01/03/2014 02:12 pm ET Updated Mar 05, 2014

Give the Gift of College Future

It's a gift-giving time of year. While cash is always a gift that fits everyone and comes in the right color, there are some ways of giving money that are better than others. One way you can give a gift of money that benefits you and helps someone you love with the cost of college is through a college savings plan. Known as 529 plans, these financial tools may be on the rise as investing opportunities are finally starting to recover.

According to the College Savings Plans Network (CSPN) a 529 plan is a tax-advantaged investment plan designed to encourage saving for the future higher education expenses of a designated beneficiary. They are usually started for a child or grandchild. For middle-class families, they could prove to be a lifesaver down the road. Inside Higher Ed just reported on a new study which found that college students from middle-income families are more likely to end up with student loan debt than their peers from both lower and higher socioeconomic backgrounds.

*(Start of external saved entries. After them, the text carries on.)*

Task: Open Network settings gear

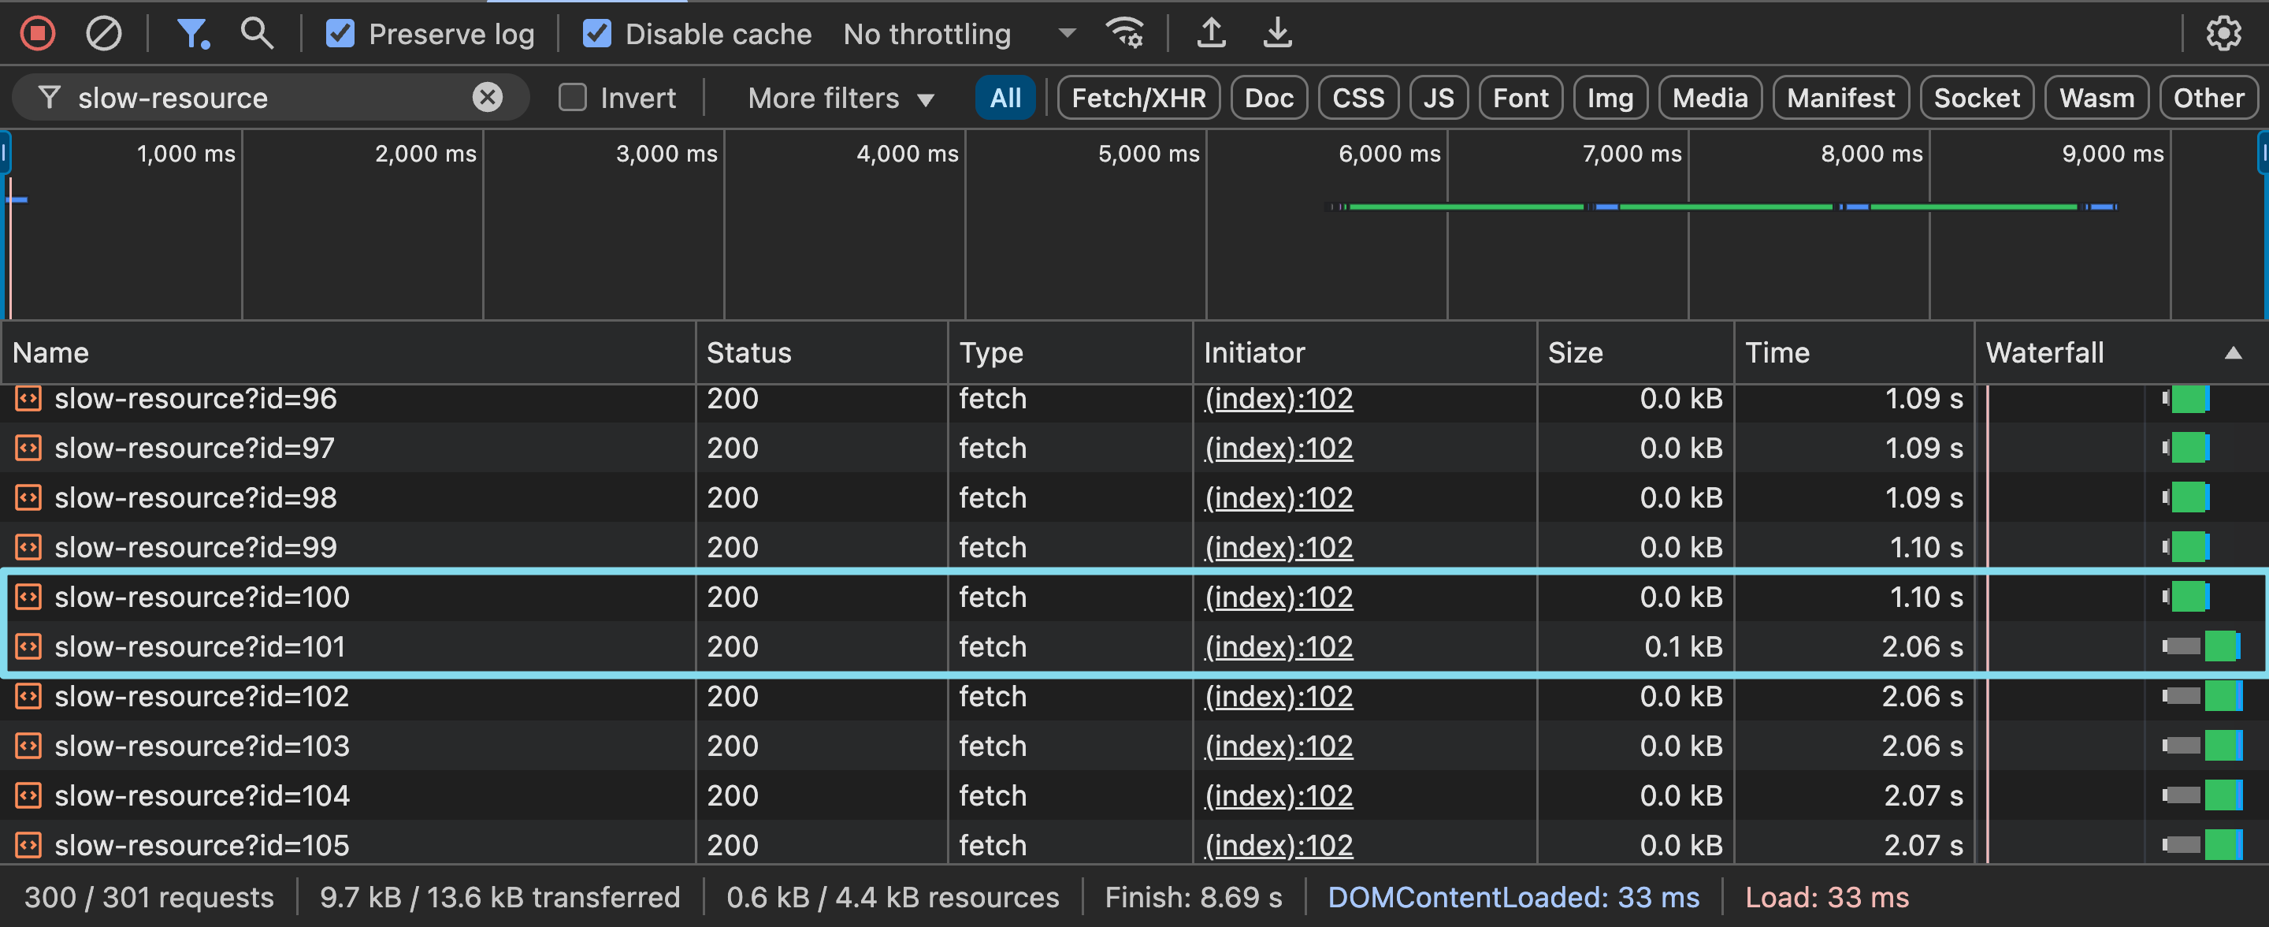Action: point(2223,33)
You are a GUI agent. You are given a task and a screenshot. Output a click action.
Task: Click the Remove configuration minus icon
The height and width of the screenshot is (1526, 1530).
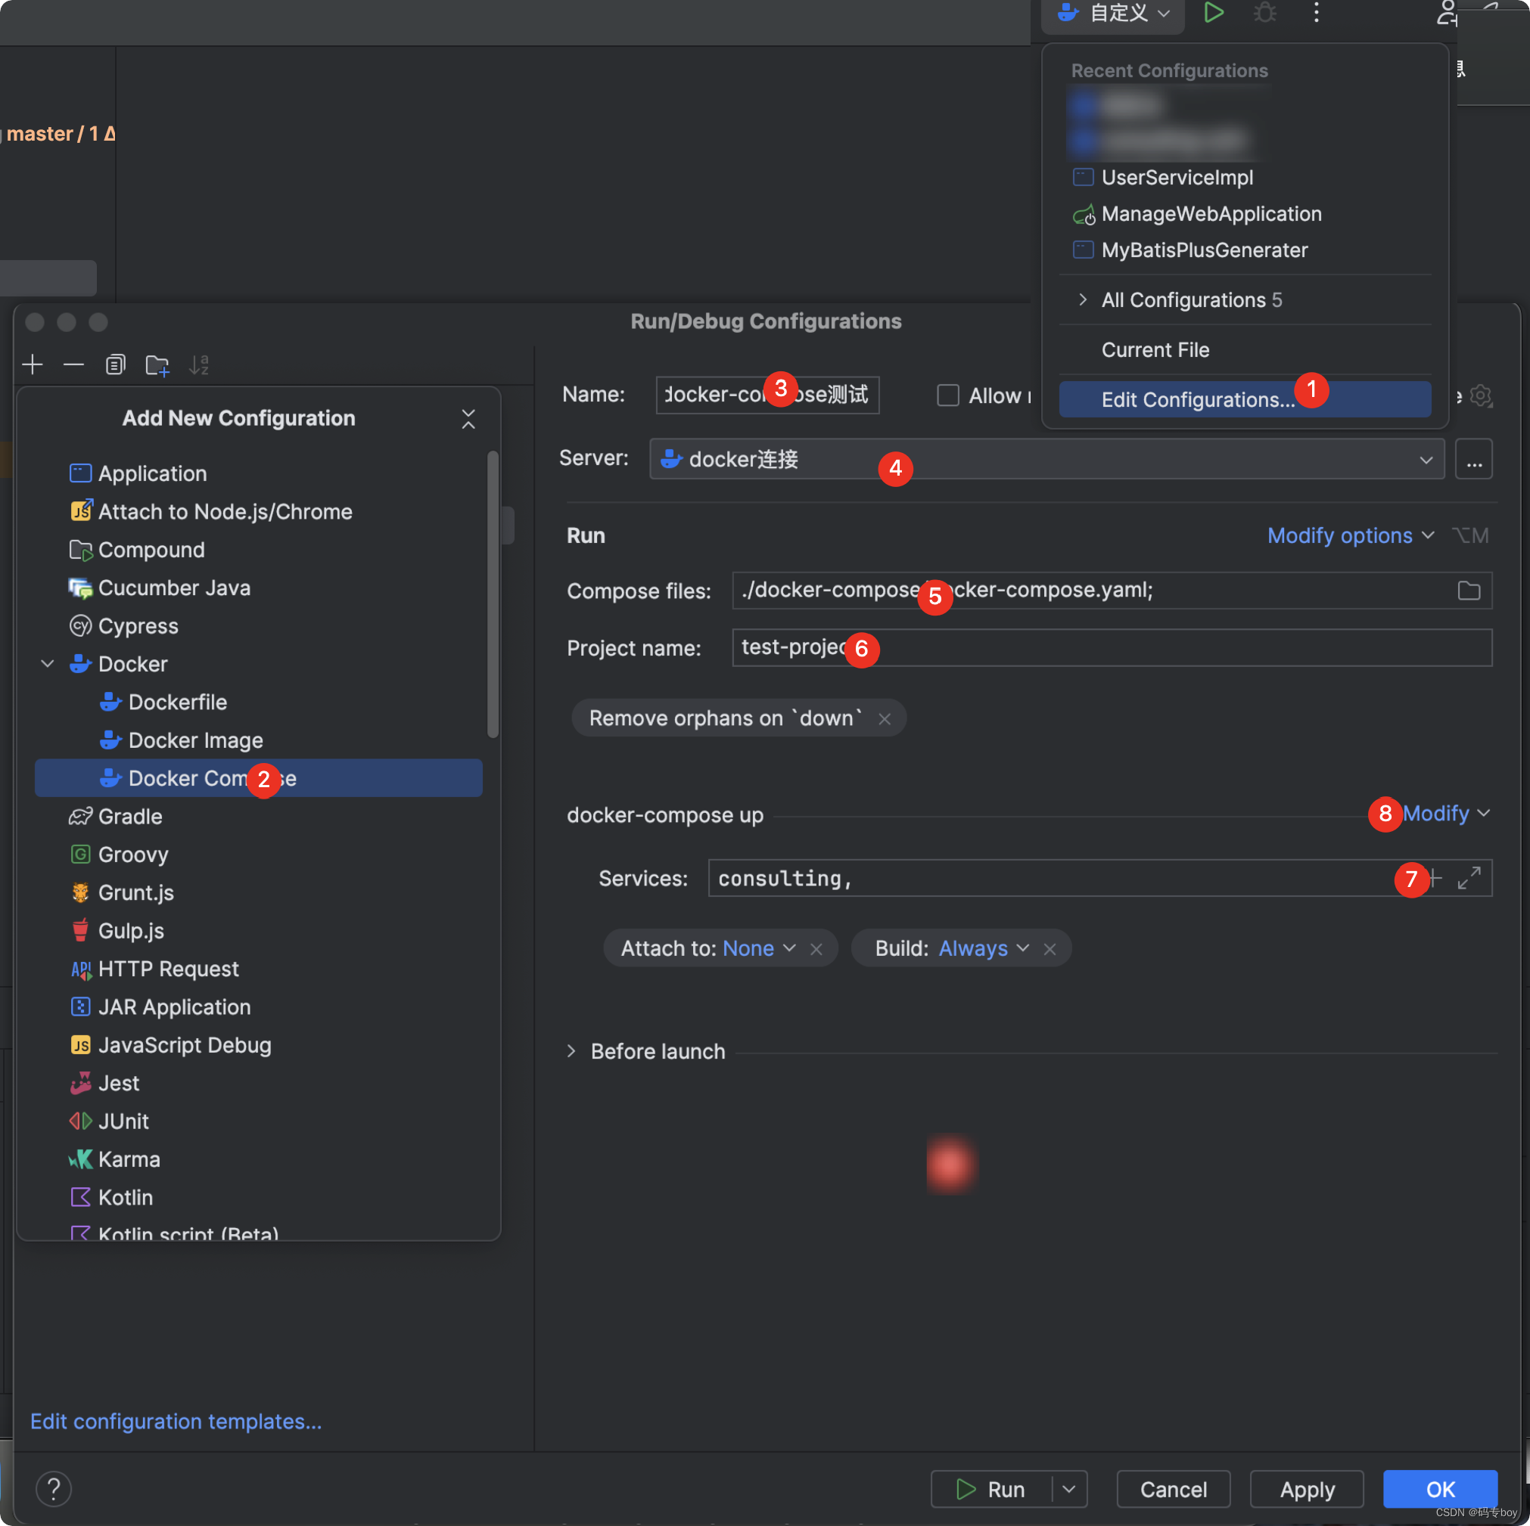tap(74, 365)
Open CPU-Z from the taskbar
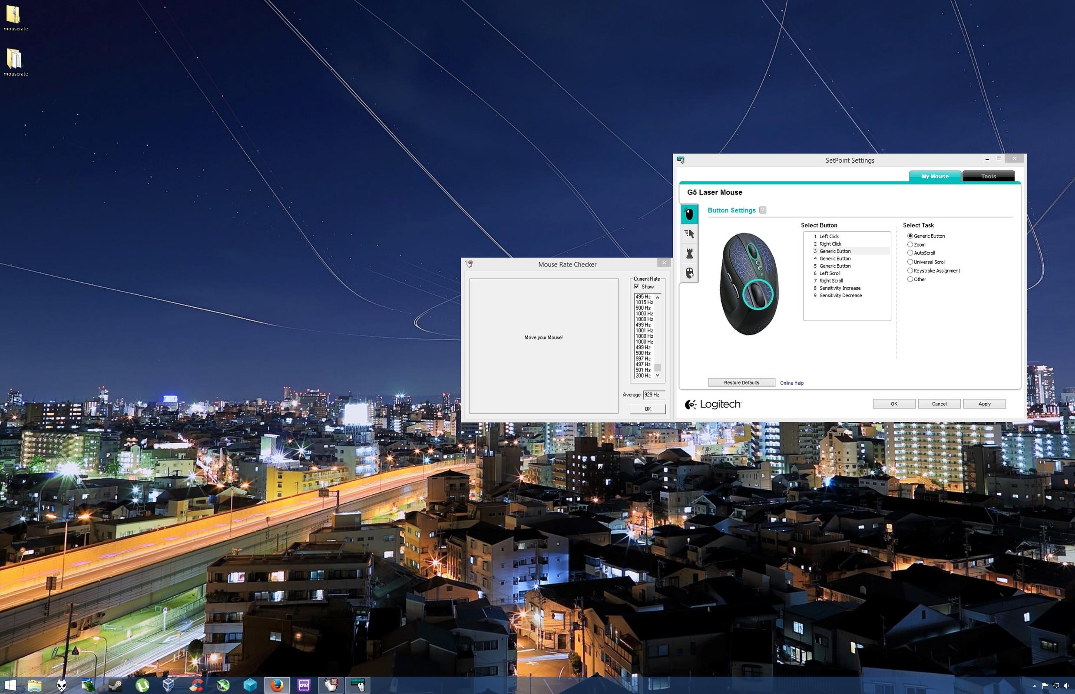Viewport: 1075px width, 694px height. pyautogui.click(x=303, y=685)
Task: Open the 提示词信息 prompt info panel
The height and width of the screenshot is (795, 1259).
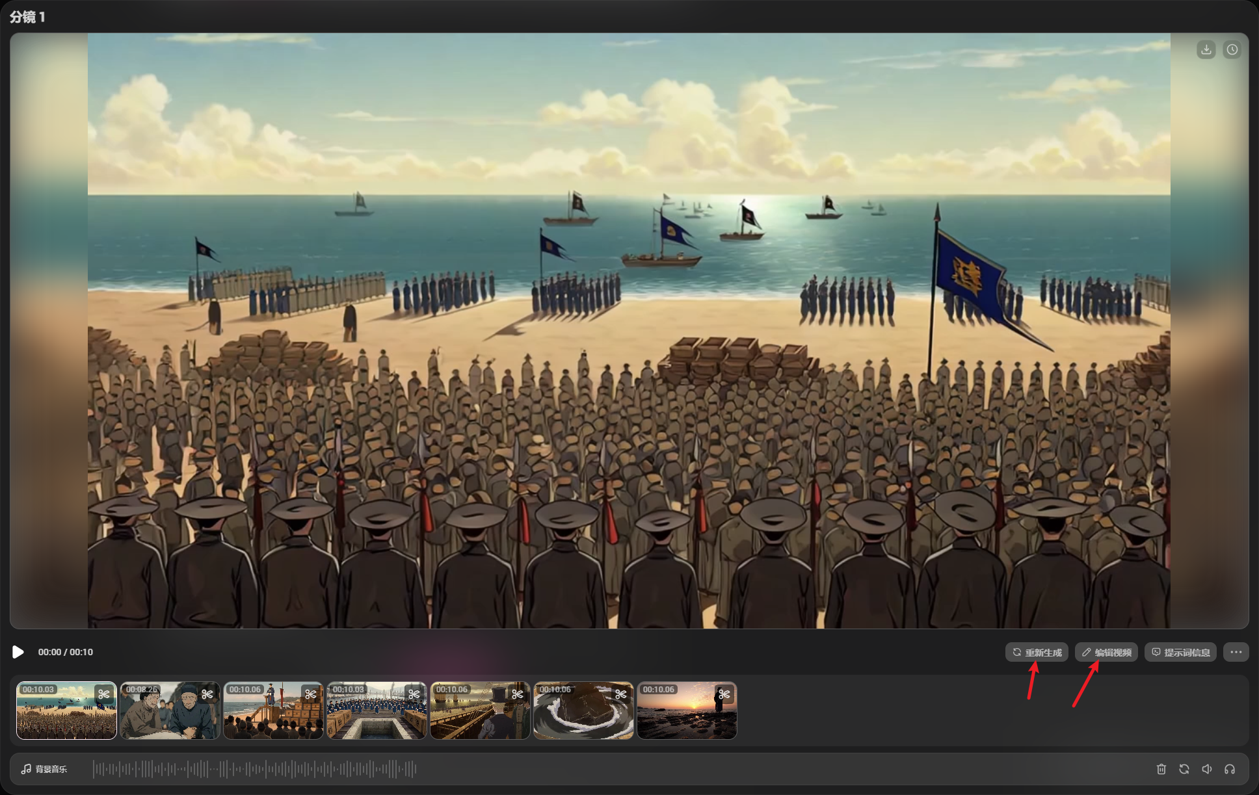Action: [1180, 652]
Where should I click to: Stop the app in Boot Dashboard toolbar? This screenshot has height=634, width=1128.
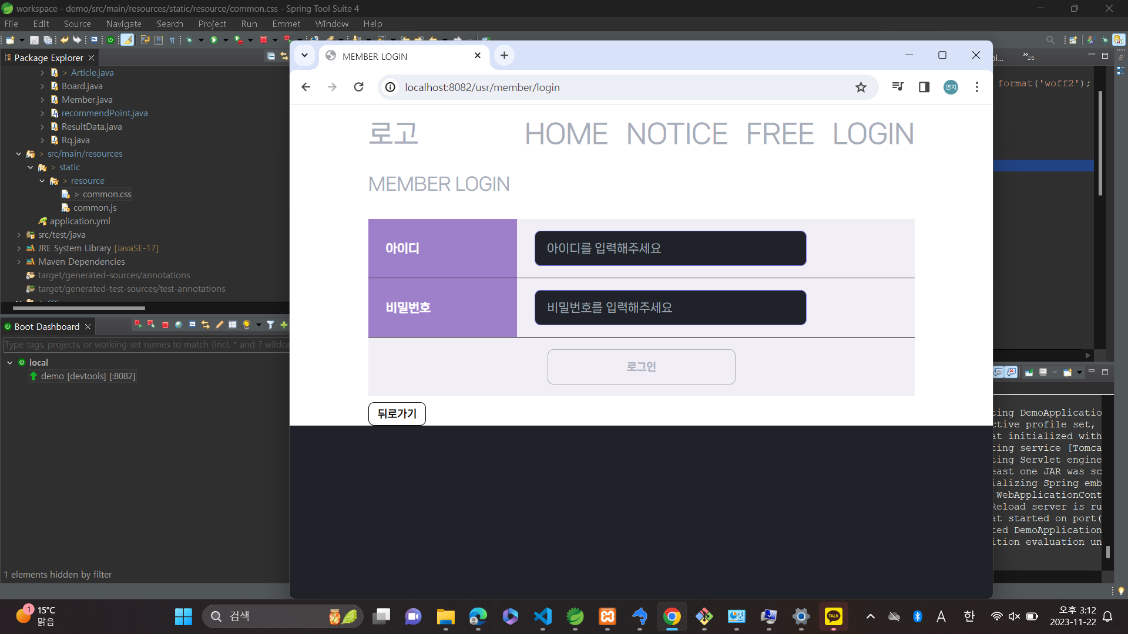(x=165, y=325)
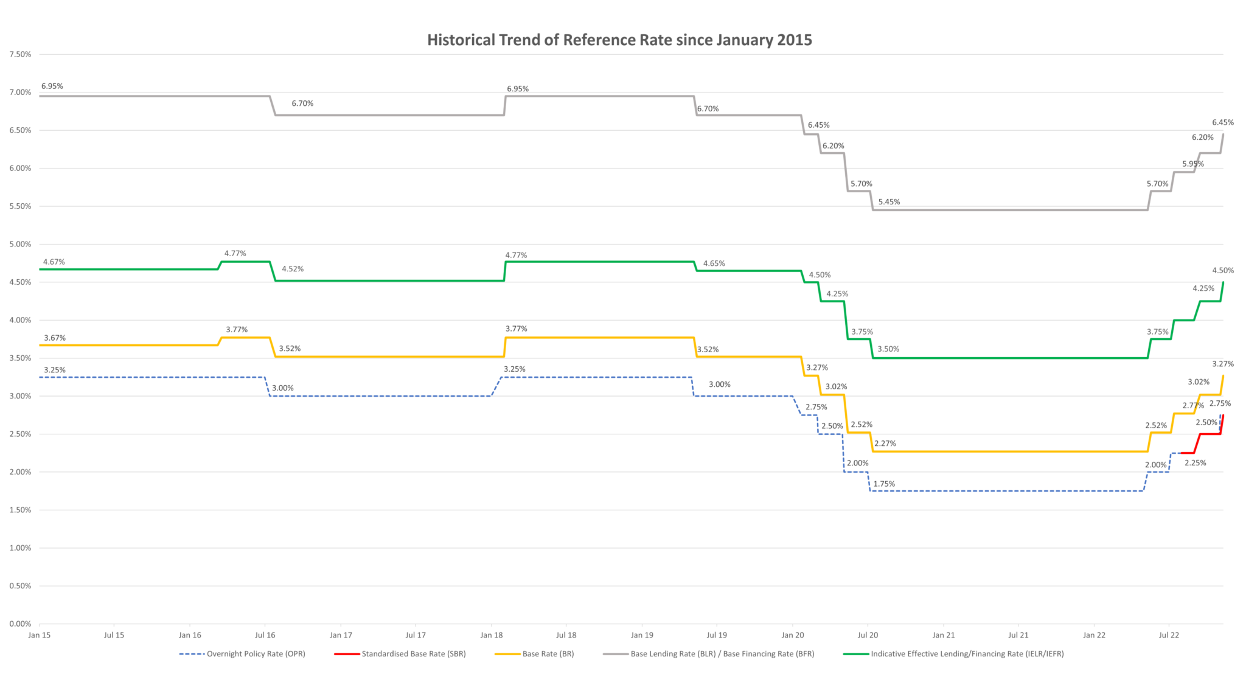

These families are caught in a crunch when they find out that they make too much money to qualify for student aid packages, but don't have the financial means to cover the costs of college. Starting a 529 plan now could help relieve many of these headaches down the road, and reduce the need to take out high levels of student loan debt.

There are two types of 529 plans: prepaid tuition plans and savings plans. These plans are administered by state agencies and organizations. Many states mirror the federal tax advantages for 529 plans by offering state tax-deferred growth and tax-free withdrawals for qualified higher education expenses. CSPN lists out some of the many advantages of 529 plans:

• They can be used at virtually any accredited university or college in the U.S.
• The account owner of a 529 plan maintains control over the use of the account.
• Some states offer matching grants and other benefits to participants in their 529 plan.
• Qualified expenses include tuition, room and board, fees, books, supplies and equipment required for enrollment.
• There are no income limitations on a person's ability to contribute to an account. Minimum contributions can be as little as $10. In most states, you can contribute as much as $300,000 or more per beneficiary.

College Financial Aid Planning Takes Many Forms

More than 11 million 529 accounts are open nationally already. They lost a little of their luster as a savings vehicle when the economy hit a downturn, but now that the stock market is picking up again, it might be time to reconsider this option. In fact, a recent article in NBC News Business asked whether investors should "super-fund" a 529. This is a strategy where large sums of money are added to an account in a short time frame. For example, some investors might put money into a 529 college savings plan now and then do the same thing again in January. Because of the combination of gift tax exclusion rules and generous contribution limits on these plans, it could be possible to set aside $14,000 now and another $70,000 in January. It is always best to check with a financial advisor and tax advisor before investing such a large sum of money.

A 529 plan is just one piece of the puzzle when it comes to paying for college these days. Parents and grandparents might need to work together to develop a strategy now so that their student will be able to receive the gift of a college education in the future.